What to produce =
Rewrite the part of the data that opens with the line containing "Image resolution: width=1700" and closes with the line containing "This screenshot has width=1920, height=1080. Describe", swapping "GUI agent" for "screen assistant" and leaving everything else unchanged.

Text and element pointing data:
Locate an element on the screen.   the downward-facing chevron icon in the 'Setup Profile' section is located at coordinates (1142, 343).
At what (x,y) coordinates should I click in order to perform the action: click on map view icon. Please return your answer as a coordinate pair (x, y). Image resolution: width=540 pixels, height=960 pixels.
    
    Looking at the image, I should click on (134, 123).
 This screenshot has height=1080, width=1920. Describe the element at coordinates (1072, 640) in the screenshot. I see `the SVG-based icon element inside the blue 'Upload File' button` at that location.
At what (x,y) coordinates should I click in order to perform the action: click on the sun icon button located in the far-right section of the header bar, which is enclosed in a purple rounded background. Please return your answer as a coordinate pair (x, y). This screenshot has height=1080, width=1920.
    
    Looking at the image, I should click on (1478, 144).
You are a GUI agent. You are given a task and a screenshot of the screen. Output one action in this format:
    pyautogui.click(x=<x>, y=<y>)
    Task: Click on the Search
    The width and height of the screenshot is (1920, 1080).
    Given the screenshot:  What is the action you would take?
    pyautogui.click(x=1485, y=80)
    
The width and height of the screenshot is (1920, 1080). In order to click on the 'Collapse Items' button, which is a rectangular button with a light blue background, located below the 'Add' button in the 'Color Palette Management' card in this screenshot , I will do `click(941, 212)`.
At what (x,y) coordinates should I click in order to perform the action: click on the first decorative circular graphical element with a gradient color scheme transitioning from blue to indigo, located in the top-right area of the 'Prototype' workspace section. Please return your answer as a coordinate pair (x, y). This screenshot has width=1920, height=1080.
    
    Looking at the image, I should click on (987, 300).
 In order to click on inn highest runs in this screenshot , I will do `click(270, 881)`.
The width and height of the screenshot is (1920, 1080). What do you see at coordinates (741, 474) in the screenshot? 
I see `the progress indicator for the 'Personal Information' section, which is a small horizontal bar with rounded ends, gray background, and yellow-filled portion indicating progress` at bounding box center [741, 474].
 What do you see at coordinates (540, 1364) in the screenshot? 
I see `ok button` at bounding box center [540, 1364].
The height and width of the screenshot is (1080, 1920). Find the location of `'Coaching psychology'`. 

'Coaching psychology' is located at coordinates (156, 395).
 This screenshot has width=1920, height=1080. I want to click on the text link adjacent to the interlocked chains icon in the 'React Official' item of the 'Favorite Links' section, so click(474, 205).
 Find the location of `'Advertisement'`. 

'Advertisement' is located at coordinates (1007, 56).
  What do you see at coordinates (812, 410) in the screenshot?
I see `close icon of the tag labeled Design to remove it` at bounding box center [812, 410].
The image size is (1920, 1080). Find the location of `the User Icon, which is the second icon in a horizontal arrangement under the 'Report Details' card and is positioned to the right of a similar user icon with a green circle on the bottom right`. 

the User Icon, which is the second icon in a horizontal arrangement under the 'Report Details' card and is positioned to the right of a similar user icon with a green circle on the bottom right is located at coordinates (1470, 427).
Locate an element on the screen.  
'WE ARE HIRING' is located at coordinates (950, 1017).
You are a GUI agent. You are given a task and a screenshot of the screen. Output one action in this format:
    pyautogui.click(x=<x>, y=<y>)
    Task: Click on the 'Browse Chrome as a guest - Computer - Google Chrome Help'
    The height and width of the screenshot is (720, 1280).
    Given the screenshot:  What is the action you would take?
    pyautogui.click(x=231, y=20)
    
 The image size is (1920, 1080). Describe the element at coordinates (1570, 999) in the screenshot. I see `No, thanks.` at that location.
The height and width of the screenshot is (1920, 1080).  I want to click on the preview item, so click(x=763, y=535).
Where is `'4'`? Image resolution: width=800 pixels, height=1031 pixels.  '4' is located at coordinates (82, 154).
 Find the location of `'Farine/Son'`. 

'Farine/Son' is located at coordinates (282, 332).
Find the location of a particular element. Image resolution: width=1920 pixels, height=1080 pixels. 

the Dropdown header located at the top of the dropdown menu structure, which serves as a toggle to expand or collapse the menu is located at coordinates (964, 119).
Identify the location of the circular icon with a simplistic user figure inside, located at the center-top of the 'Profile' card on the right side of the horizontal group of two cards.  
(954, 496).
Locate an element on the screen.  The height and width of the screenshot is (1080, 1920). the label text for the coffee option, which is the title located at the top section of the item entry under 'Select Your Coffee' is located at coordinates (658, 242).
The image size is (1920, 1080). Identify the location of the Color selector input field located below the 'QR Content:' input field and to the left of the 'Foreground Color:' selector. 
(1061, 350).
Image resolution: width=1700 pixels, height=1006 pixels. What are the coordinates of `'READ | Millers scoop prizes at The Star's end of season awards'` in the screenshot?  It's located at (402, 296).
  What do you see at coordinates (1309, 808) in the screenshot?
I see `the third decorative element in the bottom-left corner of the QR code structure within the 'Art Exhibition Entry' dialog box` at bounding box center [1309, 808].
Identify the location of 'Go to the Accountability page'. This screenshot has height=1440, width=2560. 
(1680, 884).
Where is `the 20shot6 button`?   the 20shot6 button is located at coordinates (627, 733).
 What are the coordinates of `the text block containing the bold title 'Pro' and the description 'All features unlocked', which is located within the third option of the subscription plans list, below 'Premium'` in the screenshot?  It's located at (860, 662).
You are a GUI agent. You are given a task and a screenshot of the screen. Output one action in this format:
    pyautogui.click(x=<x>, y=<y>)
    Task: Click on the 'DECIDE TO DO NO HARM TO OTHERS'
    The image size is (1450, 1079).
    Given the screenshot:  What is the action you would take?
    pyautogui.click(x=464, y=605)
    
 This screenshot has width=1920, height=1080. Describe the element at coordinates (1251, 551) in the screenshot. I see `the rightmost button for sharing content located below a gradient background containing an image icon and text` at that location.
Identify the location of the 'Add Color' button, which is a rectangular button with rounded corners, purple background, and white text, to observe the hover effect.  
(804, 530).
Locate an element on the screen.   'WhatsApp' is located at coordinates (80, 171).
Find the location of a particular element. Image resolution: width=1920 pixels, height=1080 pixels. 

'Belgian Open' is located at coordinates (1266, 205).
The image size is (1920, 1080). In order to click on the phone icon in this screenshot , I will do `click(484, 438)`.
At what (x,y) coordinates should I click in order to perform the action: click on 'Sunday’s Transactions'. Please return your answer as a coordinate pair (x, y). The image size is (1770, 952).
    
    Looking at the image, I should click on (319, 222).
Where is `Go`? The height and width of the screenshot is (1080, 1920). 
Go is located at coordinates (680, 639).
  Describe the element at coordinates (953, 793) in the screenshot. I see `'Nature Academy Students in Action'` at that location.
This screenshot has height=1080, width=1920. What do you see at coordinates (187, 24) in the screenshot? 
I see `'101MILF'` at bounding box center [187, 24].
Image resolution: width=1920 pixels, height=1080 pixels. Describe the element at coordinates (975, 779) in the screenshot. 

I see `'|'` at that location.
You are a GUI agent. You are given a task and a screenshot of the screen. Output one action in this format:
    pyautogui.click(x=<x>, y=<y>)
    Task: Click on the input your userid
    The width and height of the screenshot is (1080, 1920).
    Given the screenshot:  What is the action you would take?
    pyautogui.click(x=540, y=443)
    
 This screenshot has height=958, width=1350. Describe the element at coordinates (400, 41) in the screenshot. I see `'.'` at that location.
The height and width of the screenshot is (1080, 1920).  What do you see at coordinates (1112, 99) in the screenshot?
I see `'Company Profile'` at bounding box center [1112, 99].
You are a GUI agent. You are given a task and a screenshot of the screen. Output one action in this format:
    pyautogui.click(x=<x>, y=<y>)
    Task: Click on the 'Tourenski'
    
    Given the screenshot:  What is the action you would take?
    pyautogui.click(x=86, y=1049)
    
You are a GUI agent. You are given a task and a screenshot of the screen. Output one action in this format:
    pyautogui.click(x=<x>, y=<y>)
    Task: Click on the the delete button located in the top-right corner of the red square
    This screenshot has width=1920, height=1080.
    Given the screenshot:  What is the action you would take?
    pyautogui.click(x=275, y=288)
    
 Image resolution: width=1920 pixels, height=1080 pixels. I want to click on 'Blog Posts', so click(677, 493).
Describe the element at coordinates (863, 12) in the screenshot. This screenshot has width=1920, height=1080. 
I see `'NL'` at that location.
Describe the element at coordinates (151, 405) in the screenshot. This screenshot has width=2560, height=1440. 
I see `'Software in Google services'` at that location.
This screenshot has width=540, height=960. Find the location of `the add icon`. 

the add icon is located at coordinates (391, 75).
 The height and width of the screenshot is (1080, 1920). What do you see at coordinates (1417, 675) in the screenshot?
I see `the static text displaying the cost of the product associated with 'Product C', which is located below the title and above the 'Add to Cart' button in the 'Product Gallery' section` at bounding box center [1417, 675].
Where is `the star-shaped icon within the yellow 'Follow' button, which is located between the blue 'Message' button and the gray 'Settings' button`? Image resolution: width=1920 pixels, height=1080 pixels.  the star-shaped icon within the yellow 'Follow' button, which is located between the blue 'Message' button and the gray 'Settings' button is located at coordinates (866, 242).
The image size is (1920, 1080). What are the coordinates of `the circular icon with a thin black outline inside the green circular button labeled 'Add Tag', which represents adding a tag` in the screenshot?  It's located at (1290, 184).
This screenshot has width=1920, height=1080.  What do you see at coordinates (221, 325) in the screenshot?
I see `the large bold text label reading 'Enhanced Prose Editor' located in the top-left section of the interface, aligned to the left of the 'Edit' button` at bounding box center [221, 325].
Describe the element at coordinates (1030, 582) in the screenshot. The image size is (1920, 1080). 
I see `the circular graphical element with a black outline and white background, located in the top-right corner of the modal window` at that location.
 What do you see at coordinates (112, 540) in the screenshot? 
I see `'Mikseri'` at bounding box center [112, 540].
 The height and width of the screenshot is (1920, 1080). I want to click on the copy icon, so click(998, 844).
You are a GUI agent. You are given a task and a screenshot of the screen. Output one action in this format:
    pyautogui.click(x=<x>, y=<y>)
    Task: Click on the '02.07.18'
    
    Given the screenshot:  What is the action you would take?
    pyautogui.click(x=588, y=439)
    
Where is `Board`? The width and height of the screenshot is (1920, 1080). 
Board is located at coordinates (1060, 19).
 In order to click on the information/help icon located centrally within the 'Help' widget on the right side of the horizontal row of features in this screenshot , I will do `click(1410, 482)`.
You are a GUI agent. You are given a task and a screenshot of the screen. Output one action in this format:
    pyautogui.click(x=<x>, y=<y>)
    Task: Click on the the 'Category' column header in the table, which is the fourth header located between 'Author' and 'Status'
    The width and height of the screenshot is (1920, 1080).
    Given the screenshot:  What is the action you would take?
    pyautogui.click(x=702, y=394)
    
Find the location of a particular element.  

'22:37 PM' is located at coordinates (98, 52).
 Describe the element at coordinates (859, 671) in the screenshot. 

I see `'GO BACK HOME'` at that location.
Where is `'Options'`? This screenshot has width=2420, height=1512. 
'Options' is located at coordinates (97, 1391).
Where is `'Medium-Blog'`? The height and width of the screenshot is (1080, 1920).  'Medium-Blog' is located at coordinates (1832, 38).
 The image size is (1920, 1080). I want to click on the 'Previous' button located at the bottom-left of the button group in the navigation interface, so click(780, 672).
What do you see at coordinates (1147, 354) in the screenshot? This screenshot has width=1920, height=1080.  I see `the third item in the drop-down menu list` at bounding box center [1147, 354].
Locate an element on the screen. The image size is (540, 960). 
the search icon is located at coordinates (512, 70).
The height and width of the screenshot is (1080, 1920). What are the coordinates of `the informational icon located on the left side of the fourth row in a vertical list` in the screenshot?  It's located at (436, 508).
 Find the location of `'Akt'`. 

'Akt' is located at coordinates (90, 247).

Answer in full =
Image resolution: width=1700 pixels, height=1006 pixels. What are the coordinates of `'READ | Millers scoop prizes at The Star's end of season awards'` in the screenshot?  It's located at (402, 296).
  What do you see at coordinates (1309, 808) in the screenshot?
I see `the third decorative element in the bottom-left corner of the QR code structure within the 'Art Exhibition Entry' dialog box` at bounding box center [1309, 808].
Identify the location of 'Go to the Accountability page'. This screenshot has height=1440, width=2560. 
(1680, 884).
Where is `the 20shot6 button`?   the 20shot6 button is located at coordinates (627, 733).
 What are the coordinates of `the text block containing the bold title 'Pro' and the description 'All features unlocked', which is located within the third option of the subscription plans list, below 'Premium'` in the screenshot?  It's located at (860, 662).
You are a screen assistant. You are given a task and a screenshot of the screen. Output one action in this format:
    pyautogui.click(x=<x>, y=<y>)
    Task: Click on the 'DECIDE TO DO NO HARM TO OTHERS'
    The image size is (1450, 1079).
    Given the screenshot:  What is the action you would take?
    pyautogui.click(x=464, y=605)
    
 This screenshot has width=1920, height=1080. Describe the element at coordinates (1251, 551) in the screenshot. I see `the rightmost button for sharing content located below a gradient background containing an image icon and text` at that location.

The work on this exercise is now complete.